Abstract
Purpose :
We previously showed that loss of the small heat shock protein αA-crystallin leads to an increase in zebrafish lens developmental defects. However, loss of neither αB-crystallin altered lens development, and gene expression data suggest that αB-crystallin mRNA is not found in the lens through 5 days post fertilization (dpf). Therefore, we examined when αB-crystallin genes (cryaba and cryabb) become expressed in the zebrafish lens. We also assessed the impact of α-crystallin loss on lens clarity through 24mpf (months post fertilization).
Methods :
Zebrafish mutant lines were generated using CRISPR/Cas9 editing and loss of α-crystallins was confirmed by mass spectrometry. Reverse transcription qPCR included two reference genes (eef1a1l1 and rpl13a), negative RT controls and biological and technical triplicates. Lens clarity was assessed with DIC microscopy and ImageJ was used to quantify fish lengths and lens diameters. Statistical analyses were done in R and MedCalc.
Results :
Quantitative PCR showed cryaba mRNA in the lens by 10dpf and increasing at 19dpf. Lens cryabb mRNA was also present by 10dpf, but at lower levels than cryaba, and increased steadily into adulthood. Wild-type zebrafish showed cataract development with age, with 35% and 31% of individuals containing lens opacities at 18 and 24mpf, respectively. Loss of αA-crystallin did not increase the prevalence of general lens opacity through 18mpf, with a 24mpf timepoint still to be collected. However, loss of αBa-crystallin did increase cataract at 24mpf (p-value=0.021) and cryaba mutants were more likely to contain a unique localized anterior opacity (p-value=0.005). cryaba mutants also had smaller lenses than wild-type fish at 18 and 24mpf (p-values=0.012 and 0.003).
Conclusions :
The lack of a phenotype in our aging αA-crystallin null zebrafish lenses differs from findings in the mouse knockout model, which had smaller lenses and noticeable opacity by 10 weeks of age.

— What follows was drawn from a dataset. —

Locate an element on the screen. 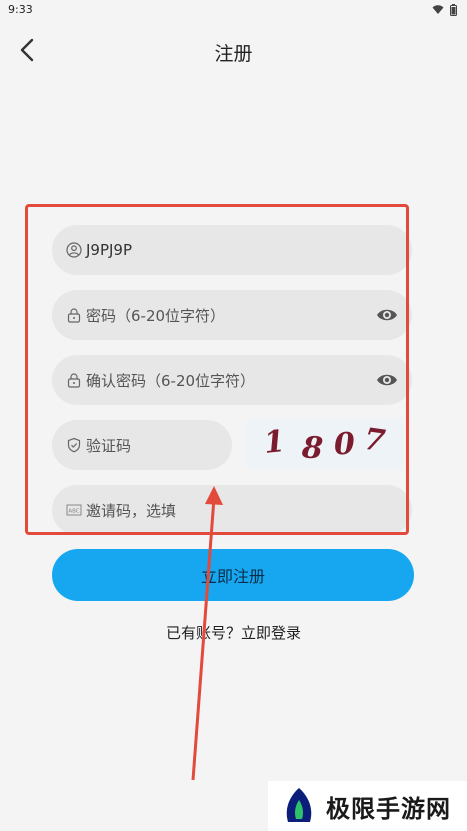 This screenshot has height=831, width=467. nav-bar: 注册 is located at coordinates (234, 50).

Interestingly, it was loss of the lens-specific αBa-crystallin that led to increased general opacity, an anterior defect and smaller lenses. These results may suggest a switch in the relative importance of αA- and αBa-crystallin to maintenance of lens transparency during zebrafish aging. These findings impact the use of zebrafish in studying age-related cataract and our understanding of how α-crystallins have evolved to function in the vertebrate lens.
This abstract was presented at the 2023 ARVO Annual Meeting, held in New Orleans, LA, April 23-27, 2023.